EDS-PDF provides utilities to help you visualise the output of the pipeline.

Visualising a pipeline's output

You can use EDS-PDF to overlay labelled bounding boxes on top of a PDF document.

import edspdf
from pathlib import Path
from edspdf.visualization.annotations import show_annotations

config = """
[reader]
@readers = "pdf-reader.v1"

[reader.extractor]
@extractors = "pdfminer.v1"

[reader.classifier]
@classifiers = "mask.v1"
x0 = 0.1
x1 = 0.9
y0 = 0.4
y1 = 0.9
threshold = 0.1

[reader.aggregator]
@aggregators = "simple.v1"
"""

reader = edspdf.from_str(config)

# Get a PDF
pdf = Path("letter.pdf").read_bytes()

# Construct the DataFrame of blocs
lines = reader.prepare_and_predict(pdf)

# Compute an image representation of each page of the PDF
# overlaid with the predicted bounding boxes
imgs = show_annotations(pdf=pdf, annotations=lines)

imgs[0]

If you run this code in a Jupyter notebook, you'll see the following:

Merging blocs together

To help debug a pipeline (or a labelled dataset), you might want to merge blocs together according to their labels.
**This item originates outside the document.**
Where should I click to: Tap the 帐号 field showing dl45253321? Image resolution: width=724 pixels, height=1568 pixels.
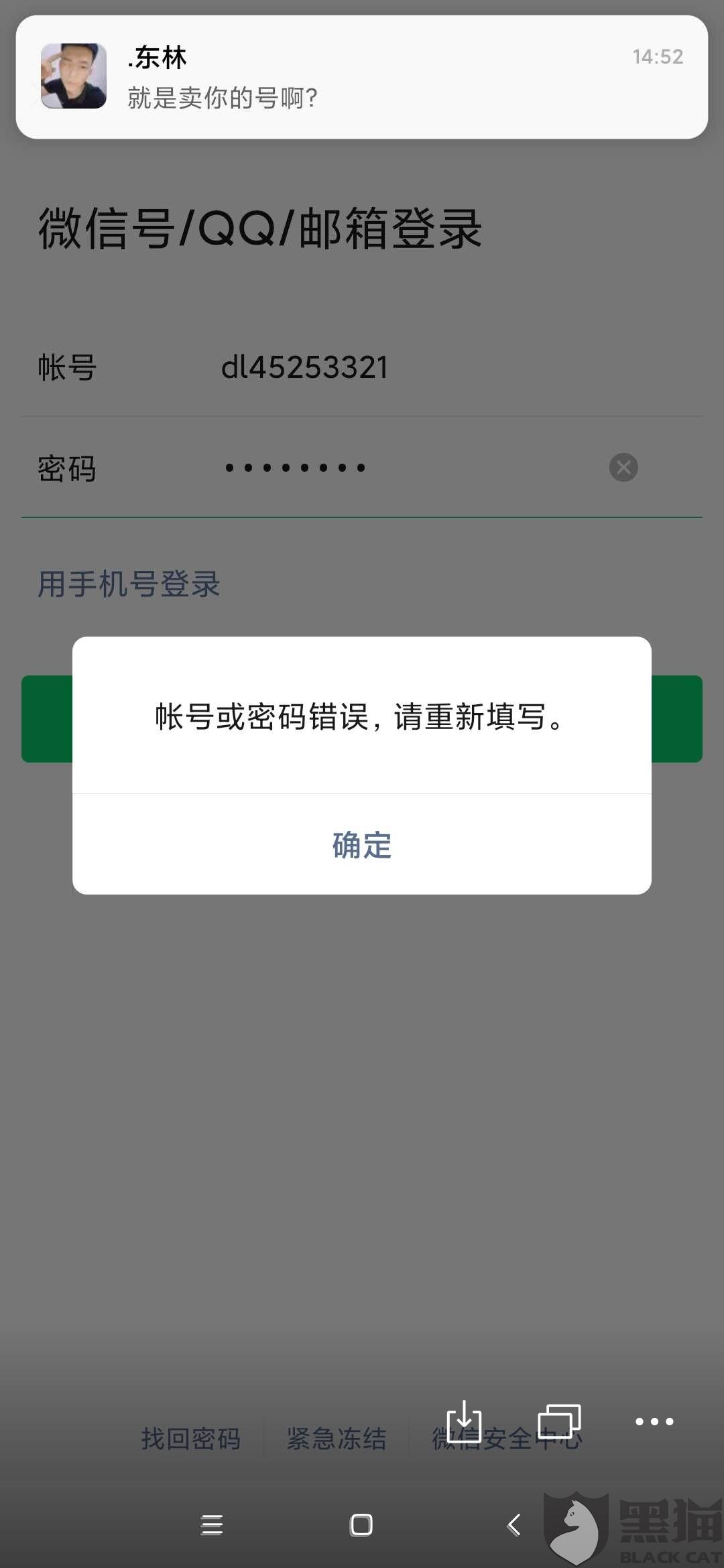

EDS-PDF provides a merge_lines method that does just that.

# ↑ Omitted code above ↑
from edspdf.visualization.merge import merge_lines

merged = merge_lines(lines)

imgs = show_annotations(pdf=pdf, annotations=merged)
imgs[0]

See the difference:

OriginalMerged

The merge_lines method uses the notion of maximal cliques to compute merges. It forbids the combined blocs from overlapping with any bloc from another label.